Finally we're almost settled
in: family portraits and beloved works of art cover the walls, The Joy of Cooking, which I took from my mother's kitchen when
I left home forty-four years ago, is crammed on a shelf with other cookbooks I
never read. The dog and cats adjusted immediately, didn't skip a meal or lose
any sleep. But I don't feel like I'm home.
There's a melancholic
feeling in this low-ceilinged house. Each room has a single window. In my
office the fierce, late-summer sun is amplified by the front yard's white rocks.
White light, like a slab of ice, intrudes into one side of the room but does
not make it into the dark corner where I sit.
The weight of what I left
behind is heavier than my beaded Indian tapestry which I probably should have
hung on the other wall where light would have bounced off its tiny
mirrors. Where it is the deep colors
blend into a muddy dullness and nothing sparkles.
The weight of what I left
behind calls for burial, mourning, remembrance. My teaching, which sprang to
life eighteen months ago, has trickled out and died. Oh how I loved those
Thursday mornings when I packed my satchel with a new lesson and headed out to
hear what the students had written that week. Sitting at the front of the class
I felt like I was on a ship, sailing into each writer's story, carried along on
their memories and emotions. Afterwards
I felt full of gratitude that an idea I
presented created stories and poems that brought tears to our eyes, made us
sigh, made us wonder.
In that tiny office on Rogers
Circle I completed my memoir. I relived the first twenty years of my life,
revisited photographs, did research on the internet, re-read my calendars,
called and questioned friends. I brought
back to life my father, family friends, my first husband, my first true love,
my first psychedelic friend.
In the Rogers Circle house
I wrote the monthly profile for the Kerrville Business Magazine. In the ninety-minute interviews, each person opened
up about their heartaches and triumphs. I
remember when the octogenarian jeweler described how the army recruitment
office was packed, a line around the block, the day after Pearl Harbor was bombed.
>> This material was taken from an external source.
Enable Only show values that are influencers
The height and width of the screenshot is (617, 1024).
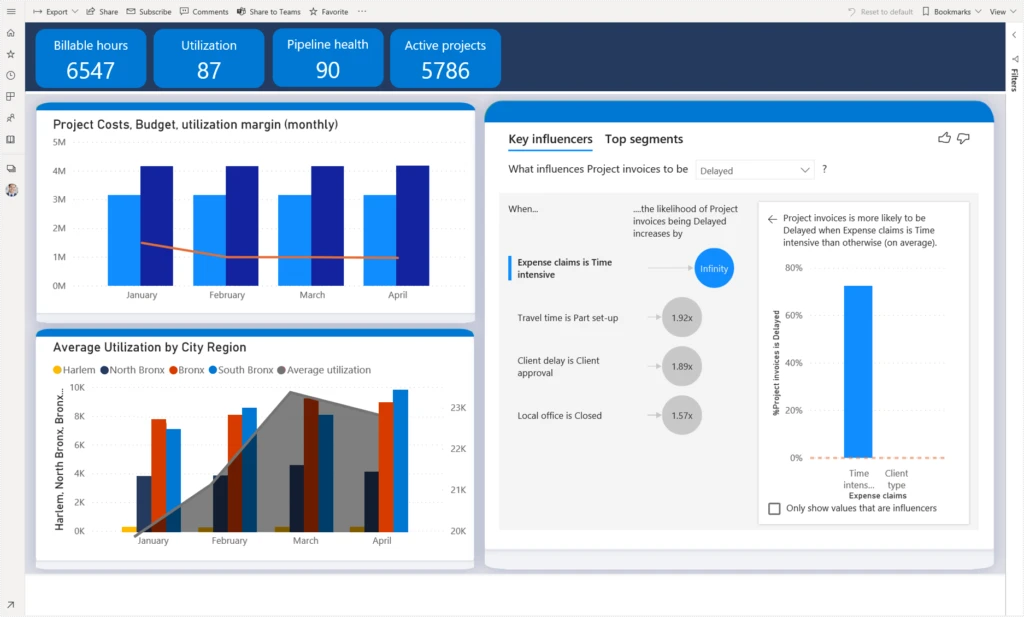(x=775, y=509)
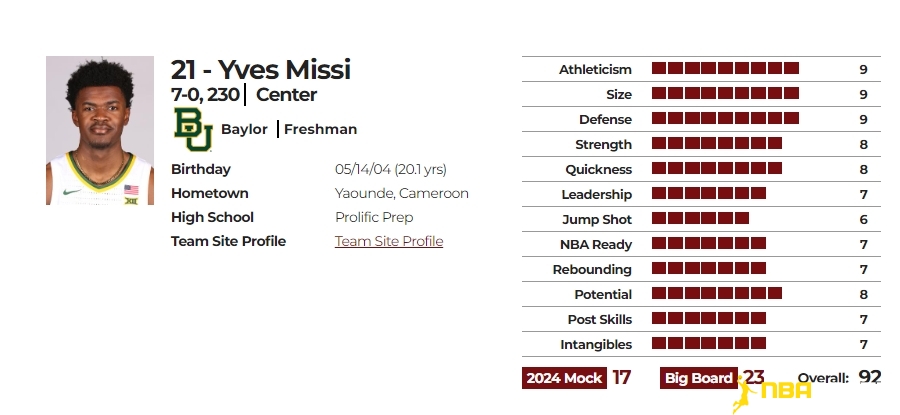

He and his college friends were told to go home, the army could not process so
many men. I had to ask the old man for a Kleenex, I was so moved visualizing the
passion of those young men.
In the time I lived at Rogers
Circle I found Unity Church. During that
first meditation tears streamed down my cheeks because I knew I had found my
spiritual home.
In our two years at that
house my recently widowed mother went through a series of "helpers",
doctors, psychiatrists. She had hallucinations, gave thousands of dollars away.
Eleven months ago she broke her hip, spent a month in rehab, moved into a posh assisted
living facility, and suffered a series of strokes, bladder infections, cuts and
bruises. She spent a month crying every day until hospice took over and put her
on Zoloft.
At Rogers Circle I knew
who I was, a writer and teacher with an elderly mother; new to Texas, every day
seemed full of possibility. Now I feel like I don't know who I am. Of course I
know I'm a wife and daughter, sister and aunt, mother to my pets, friend to good
friends far away. But who am I to myself?
I squint out the window at
the enormous prickly pear, magnificently malevolent in the blazing sun. Proud,
invincible, it seems to know who it is. Here
inside I look at cherished objects from my past and wonder what heartache, what
happiness, will fill this house and make it become home.